OK, so just for fun, I decided to try implementing a parallel merge sort using the seq and par combinators. My plan was to generate some psuedo-random data and time how long it takes to sort it. To try to account for lazy evaluation, what the program actually does is this:

1. Write the input data to disk without any sorting. (This ought to force it to be fully evaluated.)
2. Sort and save the data to disk 8 times. (So I can average the runtimes.)

This is done with two data sets - one with 1 million items, and another with 2 million rows. Each data set is run through both the purely sequential algorithm and a simple parallel one. (Split the list in half, merge-sort each half in parallel, and then merge them.)

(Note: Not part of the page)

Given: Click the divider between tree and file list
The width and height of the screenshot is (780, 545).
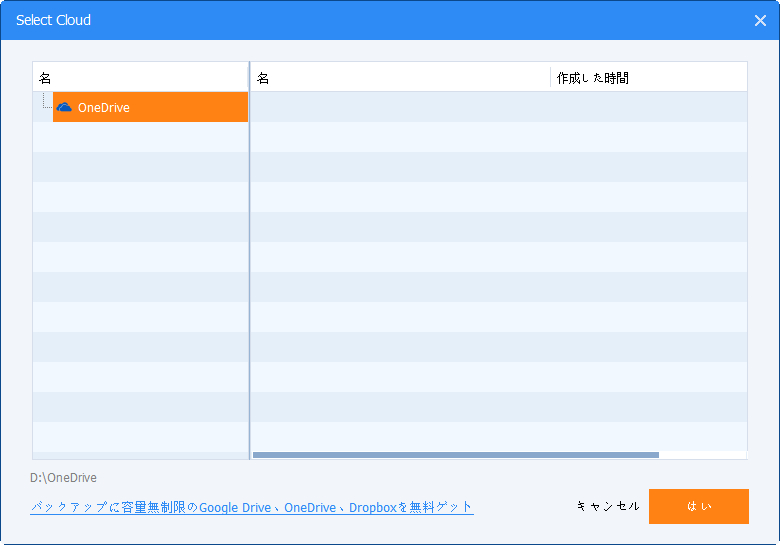Looking at the screenshot, I should [249, 261].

The results of this little benchmark utterly defy comprehension. Allow me to enumerate:

Weird thing #1: The first time you sort the data, it takes a few seconds. The other 7 times, it takes a split second - roughly 100x faster. Wuh?

Weird thing #2: The parallel version runs *faster* than the sequential one in all cases - even with SMP disabled! (We're only talking a few percent faster, but still.)

Weird thing #3: Adding the "-threaded" compiler option makes *everything* run a few percent faster. Even with only 1 OS thread.

Weird thing #4: Adding "-N2" makes *everything* slow down a few percent. In particular, Task Manager shows only one CPU core in use.

Adding more than 2 OS threads makes everything slow down even further - but that's hardly surprising.

Can anybody explain any of this behaviour? I have no idea what I'm benchmarking, but it certainly doesn't appear to be the performance of a parallel merge sort!